Your instructions -
Line by line, copy the data below exactly.

[Given entries — start]

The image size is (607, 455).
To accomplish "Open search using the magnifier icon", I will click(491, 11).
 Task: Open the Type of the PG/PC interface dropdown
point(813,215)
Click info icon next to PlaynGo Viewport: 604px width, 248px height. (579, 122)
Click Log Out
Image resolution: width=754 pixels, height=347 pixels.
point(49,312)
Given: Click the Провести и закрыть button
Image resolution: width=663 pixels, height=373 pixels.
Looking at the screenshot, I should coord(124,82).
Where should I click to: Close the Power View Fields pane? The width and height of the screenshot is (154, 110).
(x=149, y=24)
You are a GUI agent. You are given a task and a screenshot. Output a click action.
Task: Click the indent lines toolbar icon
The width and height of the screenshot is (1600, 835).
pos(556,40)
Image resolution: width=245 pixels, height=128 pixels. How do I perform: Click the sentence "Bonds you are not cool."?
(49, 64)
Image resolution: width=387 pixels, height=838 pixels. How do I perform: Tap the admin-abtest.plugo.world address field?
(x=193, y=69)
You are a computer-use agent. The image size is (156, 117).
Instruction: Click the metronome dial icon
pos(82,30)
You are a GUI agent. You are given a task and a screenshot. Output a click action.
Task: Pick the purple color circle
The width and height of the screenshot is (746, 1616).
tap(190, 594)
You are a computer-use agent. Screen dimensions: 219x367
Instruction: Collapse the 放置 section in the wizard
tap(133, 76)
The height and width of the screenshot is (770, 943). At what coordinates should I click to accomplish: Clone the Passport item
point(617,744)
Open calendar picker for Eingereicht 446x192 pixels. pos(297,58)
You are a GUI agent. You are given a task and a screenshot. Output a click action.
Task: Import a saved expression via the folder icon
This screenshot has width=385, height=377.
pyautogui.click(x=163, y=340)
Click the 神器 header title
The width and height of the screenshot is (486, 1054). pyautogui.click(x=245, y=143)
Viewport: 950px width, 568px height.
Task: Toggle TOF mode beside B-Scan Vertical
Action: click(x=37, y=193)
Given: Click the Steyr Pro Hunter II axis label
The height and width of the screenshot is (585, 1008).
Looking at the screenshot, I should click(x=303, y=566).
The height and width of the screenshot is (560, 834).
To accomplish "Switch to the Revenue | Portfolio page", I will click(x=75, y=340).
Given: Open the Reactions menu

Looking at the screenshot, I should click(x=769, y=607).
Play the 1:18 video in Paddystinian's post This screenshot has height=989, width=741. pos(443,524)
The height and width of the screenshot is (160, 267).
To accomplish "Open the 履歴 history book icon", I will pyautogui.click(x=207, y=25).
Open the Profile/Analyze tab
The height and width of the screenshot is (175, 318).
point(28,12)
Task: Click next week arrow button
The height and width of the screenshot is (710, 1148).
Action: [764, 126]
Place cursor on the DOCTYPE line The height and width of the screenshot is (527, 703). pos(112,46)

[Given entries — finish]

Solution for this task -
The image size is (607, 455).
To accomplish "Open search using the magnifier icon", I will click(491, 11).
 Task: Open the Type of the PG/PC interface dropdown
point(813,215)
Click info icon next to PlaynGo Viewport: 604px width, 248px height. (579, 122)
Click Log Out
Image resolution: width=754 pixels, height=347 pixels.
point(49,312)
Given: Click the Провести и закрыть button
Image resolution: width=663 pixels, height=373 pixels.
Looking at the screenshot, I should coord(124,82).
Where should I click to: Close the Power View Fields pane? The width and height of the screenshot is (154, 110).
(x=149, y=24)
You are a GUI agent. You are given a task and a screenshot. Output a click action.
Task: Click the indent lines toolbar icon
The width and height of the screenshot is (1600, 835).
pos(556,40)
Image resolution: width=245 pixels, height=128 pixels. How do I perform: Click the sentence "Bonds you are not cool."?
(49, 64)
Image resolution: width=387 pixels, height=838 pixels. How do I perform: Tap the admin-abtest.plugo.world address field?
(x=193, y=69)
You are a computer-use agent. The image size is (156, 117).
Instruction: Click the metronome dial icon
pos(82,30)
You are a GUI agent. You are given a task and a screenshot. Output a click action.
Task: Pick the purple color circle
The width and height of the screenshot is (746, 1616).
tap(190, 594)
You are a computer-use agent. Screen dimensions: 219x367
Instruction: Collapse the 放置 section in the wizard
tap(133, 76)
The height and width of the screenshot is (770, 943). At what coordinates should I click to accomplish: Clone the Passport item
point(617,744)
Open calendar picker for Eingereicht 446x192 pixels. pos(297,58)
You are a GUI agent. You are given a task and a screenshot. Output a click action.
Task: Import a saved expression via the folder icon
This screenshot has width=385, height=377.
pyautogui.click(x=163, y=340)
Click the 神器 header title
The width and height of the screenshot is (486, 1054). pyautogui.click(x=245, y=143)
Viewport: 950px width, 568px height.
Task: Toggle TOF mode beside B-Scan Vertical
Action: click(x=37, y=193)
Given: Click the Steyr Pro Hunter II axis label
The height and width of the screenshot is (585, 1008).
Looking at the screenshot, I should click(x=303, y=566).
The height and width of the screenshot is (560, 834).
To accomplish "Switch to the Revenue | Portfolio page", I will click(x=75, y=340).
Given: Open the Reactions menu

Looking at the screenshot, I should click(x=769, y=607).
Play the 1:18 video in Paddystinian's post This screenshot has height=989, width=741. pos(443,524)
The height and width of the screenshot is (160, 267).
To accomplish "Open the 履歴 history book icon", I will pyautogui.click(x=207, y=25).
Open the Profile/Analyze tab
The height and width of the screenshot is (175, 318).
point(28,12)
Task: Click next week arrow button
The height and width of the screenshot is (710, 1148).
Action: [764, 126]
Place cursor on the DOCTYPE line The height and width of the screenshot is (527, 703). pos(112,46)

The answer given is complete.